** What is being asked **
Across the entries, how many lines have the string "will" in them? Reply with only a number.

___ Data listing

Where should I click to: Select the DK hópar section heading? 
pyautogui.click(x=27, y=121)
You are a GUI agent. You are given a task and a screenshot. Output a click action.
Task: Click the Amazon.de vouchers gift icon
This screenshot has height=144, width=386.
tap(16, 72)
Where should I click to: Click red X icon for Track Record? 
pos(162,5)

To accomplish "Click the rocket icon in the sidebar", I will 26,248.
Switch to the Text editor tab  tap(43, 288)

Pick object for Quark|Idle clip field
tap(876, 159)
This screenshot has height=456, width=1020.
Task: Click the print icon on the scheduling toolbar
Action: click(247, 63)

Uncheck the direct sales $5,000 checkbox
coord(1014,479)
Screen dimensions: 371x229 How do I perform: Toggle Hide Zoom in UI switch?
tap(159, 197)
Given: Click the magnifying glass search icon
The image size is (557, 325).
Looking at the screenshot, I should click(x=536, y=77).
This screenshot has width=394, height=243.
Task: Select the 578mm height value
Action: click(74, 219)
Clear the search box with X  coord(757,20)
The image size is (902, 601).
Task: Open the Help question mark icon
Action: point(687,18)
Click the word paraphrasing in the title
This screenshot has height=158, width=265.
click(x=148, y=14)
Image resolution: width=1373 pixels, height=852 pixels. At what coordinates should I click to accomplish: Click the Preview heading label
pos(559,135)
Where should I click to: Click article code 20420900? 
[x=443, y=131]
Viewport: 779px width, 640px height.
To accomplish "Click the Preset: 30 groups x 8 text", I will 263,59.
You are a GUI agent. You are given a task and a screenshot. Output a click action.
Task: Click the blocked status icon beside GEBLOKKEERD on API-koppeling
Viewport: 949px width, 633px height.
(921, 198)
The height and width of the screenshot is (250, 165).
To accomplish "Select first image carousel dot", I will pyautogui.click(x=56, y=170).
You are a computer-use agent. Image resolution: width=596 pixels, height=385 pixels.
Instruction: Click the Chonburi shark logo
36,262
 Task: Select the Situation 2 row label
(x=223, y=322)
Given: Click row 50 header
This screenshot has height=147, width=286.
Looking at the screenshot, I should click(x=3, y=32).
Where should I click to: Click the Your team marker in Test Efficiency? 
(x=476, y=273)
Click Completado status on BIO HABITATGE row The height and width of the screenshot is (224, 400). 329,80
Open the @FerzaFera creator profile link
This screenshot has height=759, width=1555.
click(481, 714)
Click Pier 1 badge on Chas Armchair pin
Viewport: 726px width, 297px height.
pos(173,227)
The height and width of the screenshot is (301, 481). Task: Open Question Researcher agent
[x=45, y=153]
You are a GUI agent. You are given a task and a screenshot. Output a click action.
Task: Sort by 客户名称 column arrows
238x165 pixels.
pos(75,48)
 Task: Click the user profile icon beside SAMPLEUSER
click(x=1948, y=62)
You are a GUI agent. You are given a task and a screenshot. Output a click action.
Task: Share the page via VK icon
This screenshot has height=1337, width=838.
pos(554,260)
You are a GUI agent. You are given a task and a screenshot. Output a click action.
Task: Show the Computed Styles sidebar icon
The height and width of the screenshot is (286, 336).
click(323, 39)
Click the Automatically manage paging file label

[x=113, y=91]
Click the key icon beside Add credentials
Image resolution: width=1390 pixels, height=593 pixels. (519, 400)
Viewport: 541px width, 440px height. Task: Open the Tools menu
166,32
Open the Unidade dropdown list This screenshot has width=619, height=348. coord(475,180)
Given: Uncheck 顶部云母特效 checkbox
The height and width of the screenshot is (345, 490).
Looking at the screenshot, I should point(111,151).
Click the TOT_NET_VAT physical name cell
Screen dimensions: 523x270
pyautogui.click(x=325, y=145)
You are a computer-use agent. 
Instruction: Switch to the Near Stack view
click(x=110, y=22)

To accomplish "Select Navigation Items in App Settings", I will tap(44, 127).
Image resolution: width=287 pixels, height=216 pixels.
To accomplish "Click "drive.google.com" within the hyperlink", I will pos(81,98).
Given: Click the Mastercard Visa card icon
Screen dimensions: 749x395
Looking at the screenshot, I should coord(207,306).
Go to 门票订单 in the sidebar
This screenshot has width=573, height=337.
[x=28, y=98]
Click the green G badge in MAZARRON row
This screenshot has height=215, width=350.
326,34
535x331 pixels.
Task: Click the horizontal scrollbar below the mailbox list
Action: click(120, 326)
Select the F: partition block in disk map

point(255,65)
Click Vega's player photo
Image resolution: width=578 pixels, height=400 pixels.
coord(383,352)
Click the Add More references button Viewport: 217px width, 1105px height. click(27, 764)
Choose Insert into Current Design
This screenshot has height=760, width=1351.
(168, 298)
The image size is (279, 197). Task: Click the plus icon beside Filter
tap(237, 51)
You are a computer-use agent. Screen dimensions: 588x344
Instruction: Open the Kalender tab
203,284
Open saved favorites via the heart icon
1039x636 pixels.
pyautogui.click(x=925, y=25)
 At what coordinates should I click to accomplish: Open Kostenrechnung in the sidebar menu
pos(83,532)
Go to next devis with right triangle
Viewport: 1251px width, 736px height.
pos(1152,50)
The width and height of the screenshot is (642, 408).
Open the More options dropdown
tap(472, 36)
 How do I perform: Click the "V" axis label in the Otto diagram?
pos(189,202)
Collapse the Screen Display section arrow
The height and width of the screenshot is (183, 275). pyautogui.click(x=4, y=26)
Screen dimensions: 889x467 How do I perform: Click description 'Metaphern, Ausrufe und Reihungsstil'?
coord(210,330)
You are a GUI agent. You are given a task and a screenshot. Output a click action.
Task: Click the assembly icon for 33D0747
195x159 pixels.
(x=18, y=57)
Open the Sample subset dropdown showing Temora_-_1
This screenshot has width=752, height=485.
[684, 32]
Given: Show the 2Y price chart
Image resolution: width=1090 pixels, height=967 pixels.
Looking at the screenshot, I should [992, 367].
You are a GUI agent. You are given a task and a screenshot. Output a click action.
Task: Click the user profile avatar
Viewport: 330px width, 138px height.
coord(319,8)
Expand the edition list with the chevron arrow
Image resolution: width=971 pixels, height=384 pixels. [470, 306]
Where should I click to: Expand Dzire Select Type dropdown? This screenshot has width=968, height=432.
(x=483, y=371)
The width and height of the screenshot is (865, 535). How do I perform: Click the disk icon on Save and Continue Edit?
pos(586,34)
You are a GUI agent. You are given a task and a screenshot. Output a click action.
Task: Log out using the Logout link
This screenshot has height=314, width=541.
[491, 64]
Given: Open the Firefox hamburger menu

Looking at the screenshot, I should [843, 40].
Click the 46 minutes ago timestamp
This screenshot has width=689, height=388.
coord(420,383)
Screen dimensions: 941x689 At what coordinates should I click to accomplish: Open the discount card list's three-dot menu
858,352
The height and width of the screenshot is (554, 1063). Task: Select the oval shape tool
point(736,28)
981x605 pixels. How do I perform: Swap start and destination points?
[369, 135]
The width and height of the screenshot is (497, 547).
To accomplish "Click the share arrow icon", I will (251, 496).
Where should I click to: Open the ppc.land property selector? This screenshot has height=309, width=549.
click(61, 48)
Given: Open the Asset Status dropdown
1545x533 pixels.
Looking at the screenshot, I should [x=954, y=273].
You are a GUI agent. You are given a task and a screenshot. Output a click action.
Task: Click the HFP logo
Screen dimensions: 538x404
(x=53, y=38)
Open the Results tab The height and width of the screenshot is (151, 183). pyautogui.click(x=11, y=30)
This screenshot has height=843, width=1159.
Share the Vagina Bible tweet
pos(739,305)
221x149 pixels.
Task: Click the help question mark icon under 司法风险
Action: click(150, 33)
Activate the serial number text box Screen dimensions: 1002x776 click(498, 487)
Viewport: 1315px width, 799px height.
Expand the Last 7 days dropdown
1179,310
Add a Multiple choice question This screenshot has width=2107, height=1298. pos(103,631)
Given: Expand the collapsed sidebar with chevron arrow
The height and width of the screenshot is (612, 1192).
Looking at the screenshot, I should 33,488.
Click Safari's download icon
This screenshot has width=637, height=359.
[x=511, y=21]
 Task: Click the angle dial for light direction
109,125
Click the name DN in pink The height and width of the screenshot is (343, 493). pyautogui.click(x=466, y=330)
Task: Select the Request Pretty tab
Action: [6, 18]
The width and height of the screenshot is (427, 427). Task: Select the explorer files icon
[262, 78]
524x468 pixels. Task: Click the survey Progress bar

______

** Your response **
6